I'd better backtrack. I've been volunteering with Metro, the free daily commuter paper in Vancouver, to improve my portfolio while I wait for the Korean government to finally issue me a work visa.
In the meantime, I've been able to cover the Air India trail, as well as visit locations as diverse as a video game company, a shop devoted to luxury products for dogs, and a bodybuilding competition.
But by far the strangest experience I had was when I covered a crew filming an episode of The Dead Zone, a syndicated show that up to now I was only barely aware existed.
When I got the assignment, I wandered down to the set and immediately asked security personnel for permission to take some pictures and ask some questions. They told me I could take pictures, but I had to clear questions through the show's publicist first.
So, like any good reporter, I ignored them.

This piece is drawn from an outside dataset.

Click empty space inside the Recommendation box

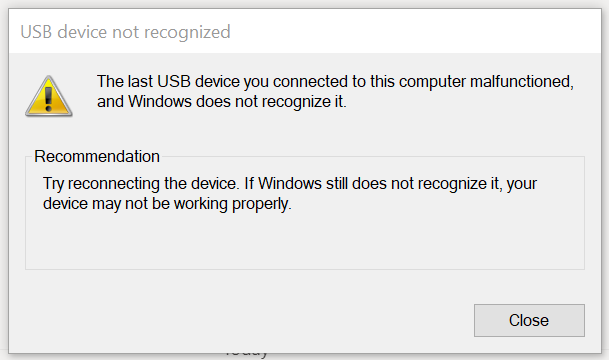(305, 241)
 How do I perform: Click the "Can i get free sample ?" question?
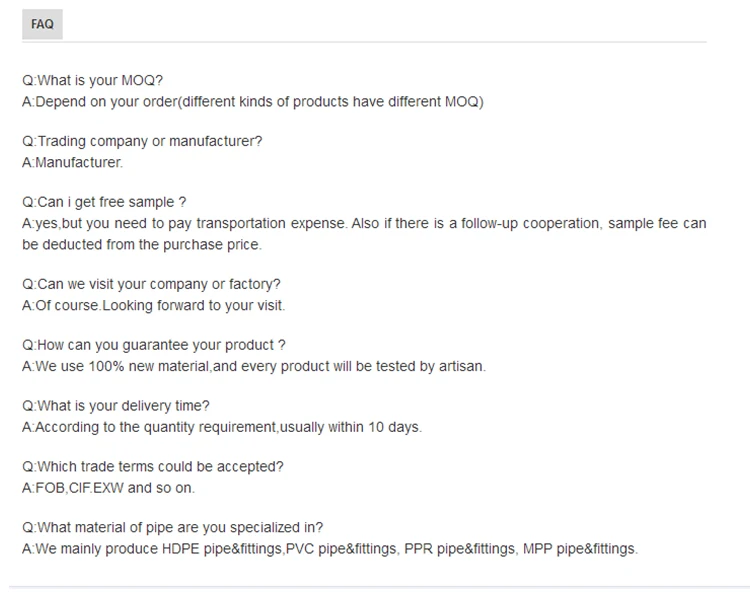pos(104,203)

By ignoring the (rather silly) rules of a movie set, I was able to talk to a special effects expert, a stunt coordinator, and firemen assigned to the set to make sure a large explosion went off without a hitch. Then I called the publicist, and things got weird. The publicist was beside herself that I would break the rules of the set. Never mind the fact that I'm not employed in the film industry and don't ever intend to be; to her, the rules were sacrosanct and must be obeyed.

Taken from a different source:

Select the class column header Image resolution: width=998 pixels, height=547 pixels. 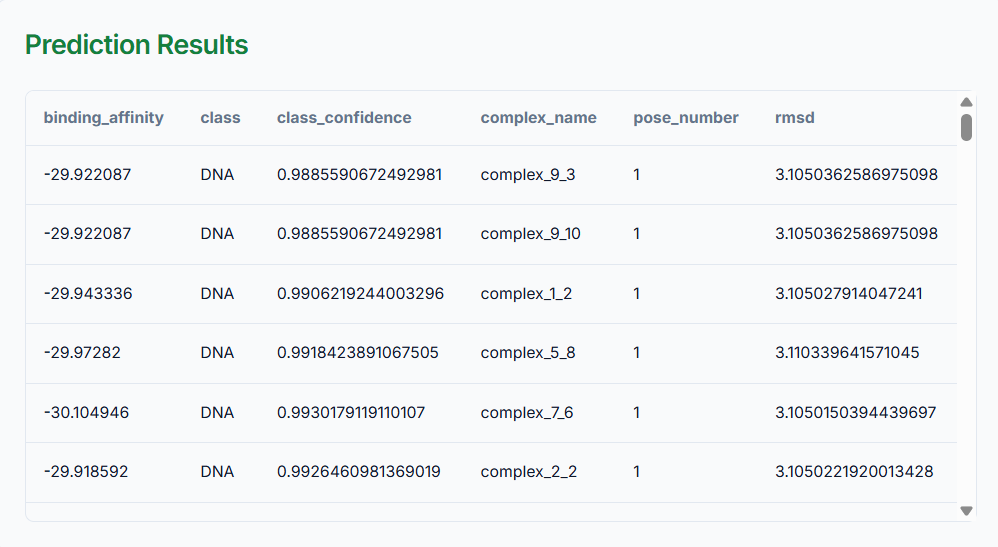220,118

But to be a good reporter, sometimes the rules have to go out the window. I'm not sure if this was one of these times, but it sure was fun to test the waters regardless.
And thanks to new technology, I'm not the only one testing the waters and breaking the rules. I just saw Sin City, a film directed by Robert Rodriguez, who has a history of doing movies his own way. He subjected his body to medical experiments to finance his first film, El Mariachi, and ever since then he's pretty much told Hollywood to go stuff itself.

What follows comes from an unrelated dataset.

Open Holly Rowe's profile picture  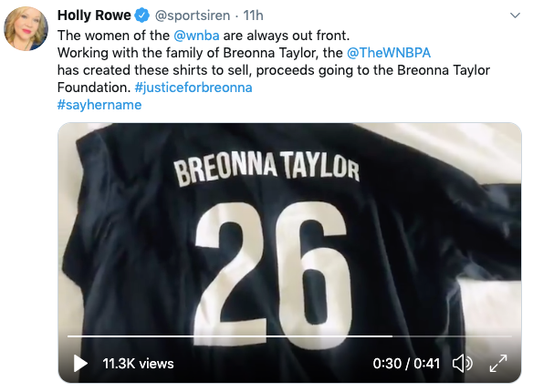[26, 29]
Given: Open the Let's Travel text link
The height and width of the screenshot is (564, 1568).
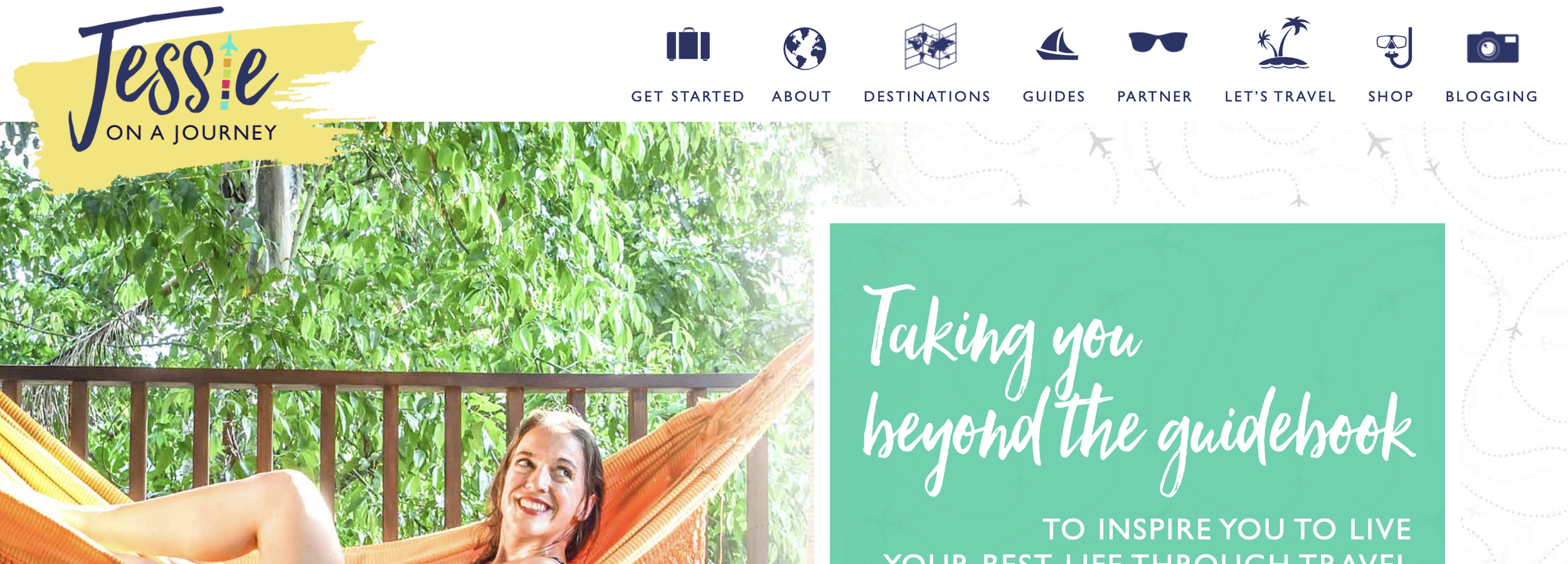Looking at the screenshot, I should point(1280,97).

Sin City is shot with new digital cameras; film doesn't even enter the equation. This innovation allows Rodriguez (and others using the technology, such as Star Wars creator George Lucas) to literally make unreal spectacles in their backyard. Almost everything in Sin City but the actors is digital, allowing the filmmaker to create his or her own world inside the screen. In the case of Sin City, this means a film that looks more like a comic book than any other movie in the history of cinema.
And if there are a few innovators now, soon there'll be hundreds, if not thousands of filmmakers taking the digital plunge.
So in a little while, the rules I so flagrantly transgressed will be out the window. Hollywood types won't be able to fall back on their old protocols, because smarter, faster and above all more polite innovators will have replaced them and their goofy rules.
And I still got a story into the paper before deadline, so it looks like my part as an extra in this little drama has paid off as well.